In 1990 Harvey was acquitted by a jury of all charges -- a judgment that Harvey called a "major First Amendment victory." Not that the battle is over for sex-toy marketers. Last year legislators in Alabama tried to prohibit the distribution, sale or purchase of "devices designed to stimulate the human genital organs." (Never mind that you can pick up a semiautomatic rifle at the corner pawn shop with no problem.) In an effort to avert what they considered a "national disaster," Good Vibrations called on producers of sex toys to airlift emergency relief vibrators into Alabama while taking the case to the Supreme Court if the ban was upheld.

It was not. Last month, a federal court overturned the law. Still, many in the sex-toy business remain vigilant.
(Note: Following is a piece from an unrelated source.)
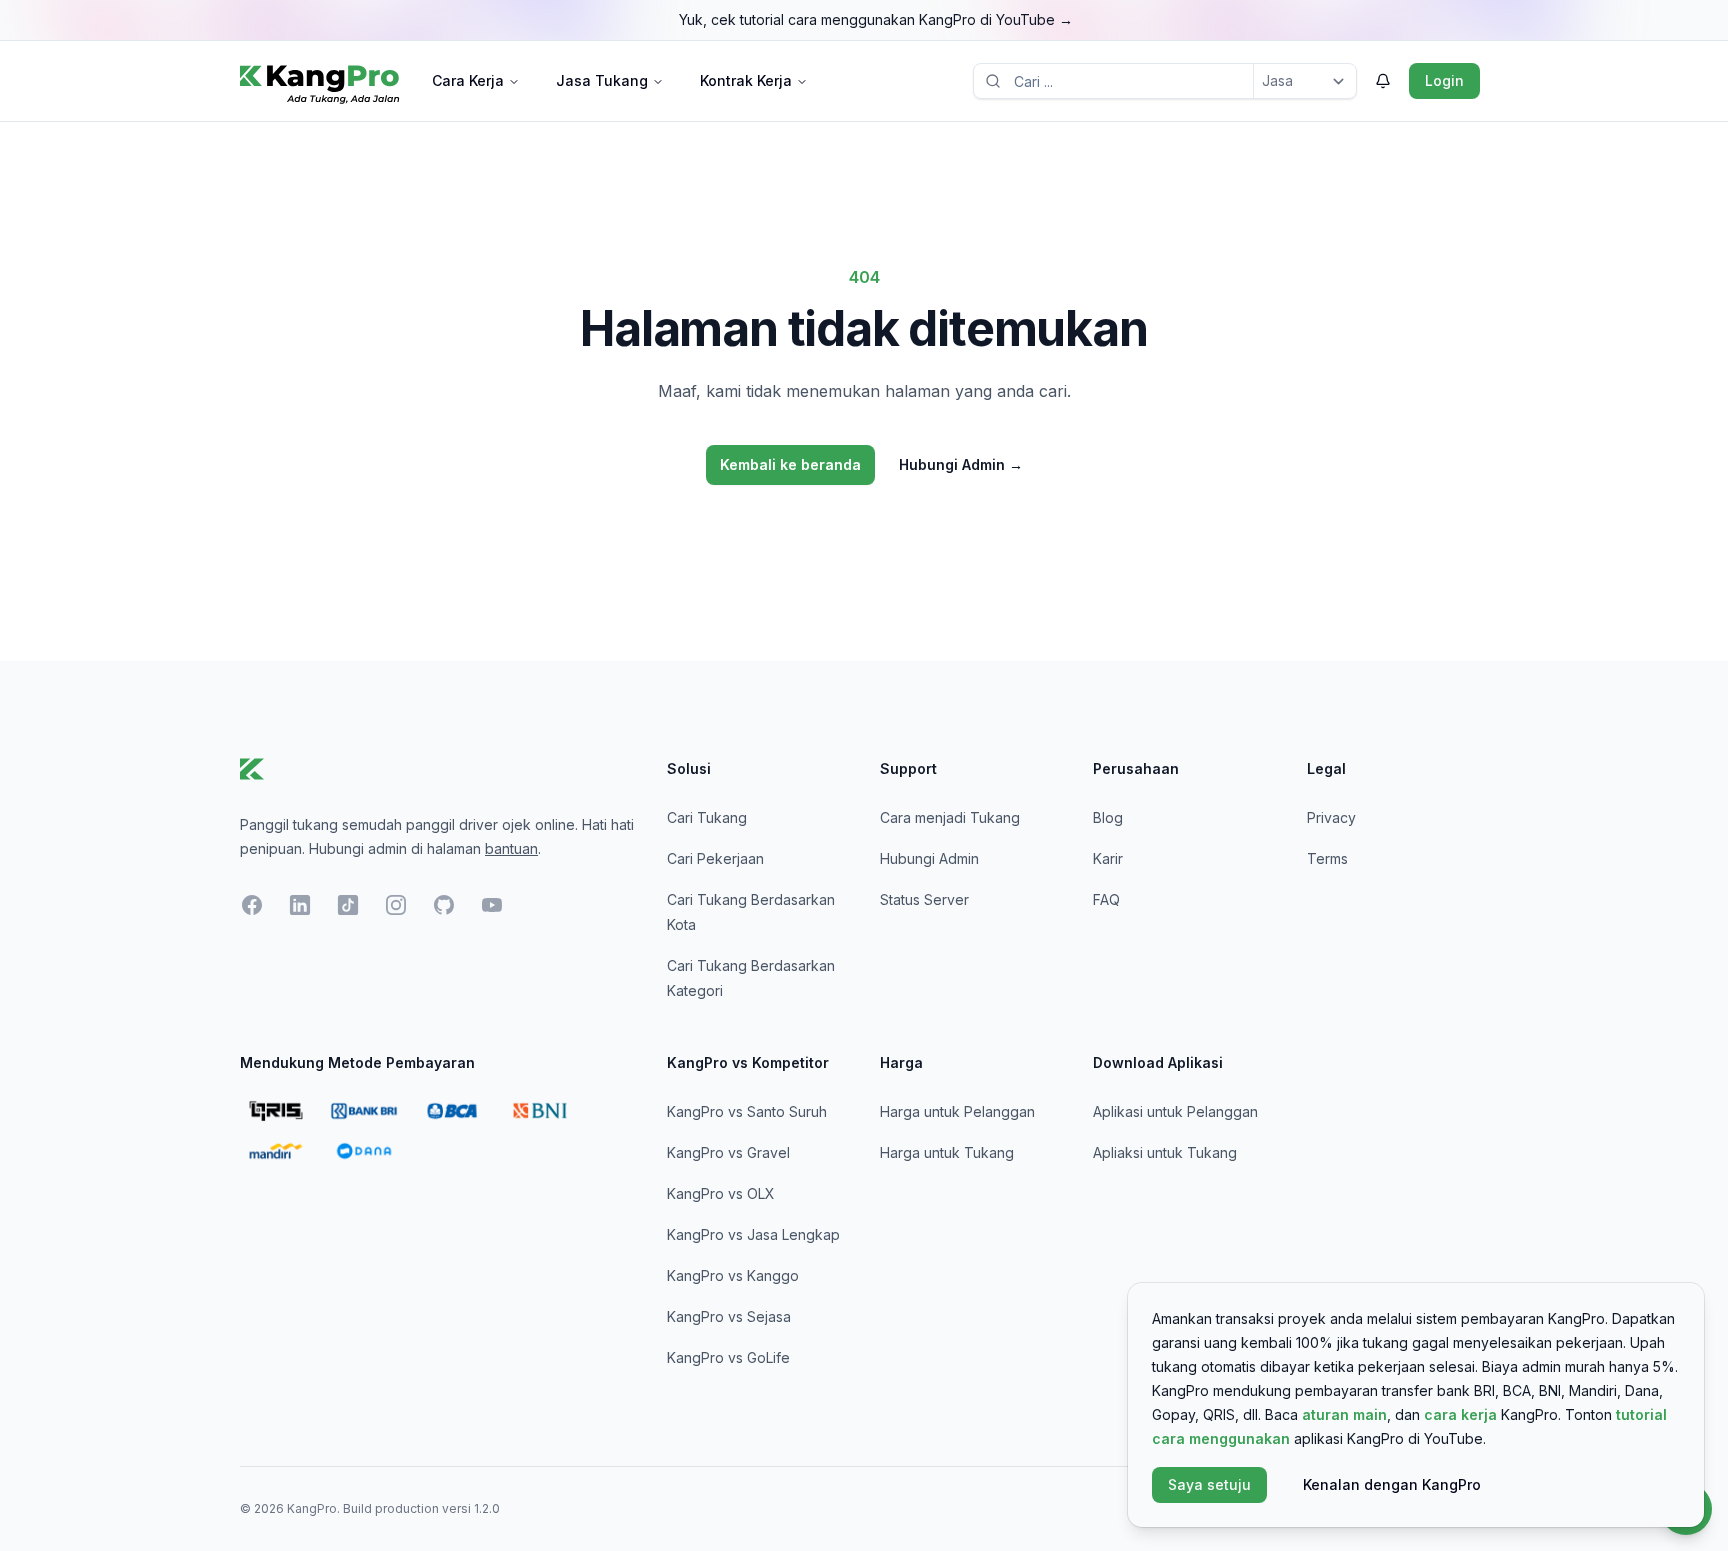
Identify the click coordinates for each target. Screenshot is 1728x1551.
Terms (1327, 858)
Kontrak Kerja (746, 80)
Queen, a board member of the Free Speech Coalition (the adult industry's trade organization), is concerned about future threats to our constitutional right to a "pursuit of happiness."

Indeed, the pursuit of happiness is right up there with the right to bear arms, and in this context sex toys are rooted in a venerable American tradition: the right to unlimited choice in the service of do-it-yourself personal pleasure 24 hours a day, seven days a week or your money back.

In the interest of my own happiness, the good people at Good Vibrations (whose vigorous commitment to civic activity involved the launch of the first National Masturbation Month) sent me several freebies, including a crystal jelly G-spot vibrator with ridges for extra clitoral stimulation. The crystal jelly looks so aggressively large and sentient that I'm unsure whether to insert it into my love canal or set it out to sea. My first experience, however, with the far less intimidating mini massager was a quick trip to instant orgasm. But somehow the fairly loud electric shaver purr of the massager, the insistent, unyielding vibrations of its little gold nibs and the lack of fleshy warmth made me yearn for silence and good, old-fashioned digital dexterity.

That said, my range of experience with sex toys does little justice to the sensual opportunities available. One regular Good Vibrations customer, Kristin Herrera, seems to speak for millions: "Lots of avenues are opened up that lead away from boring, vanilla sex. Sometimes they're naughty, sometimes they're necessary, sometimes they get in the way. My sex life would be diminished without them."


By Annie Auguste

Annie Auguste is a pseudonym for a writer living in Los Angeles.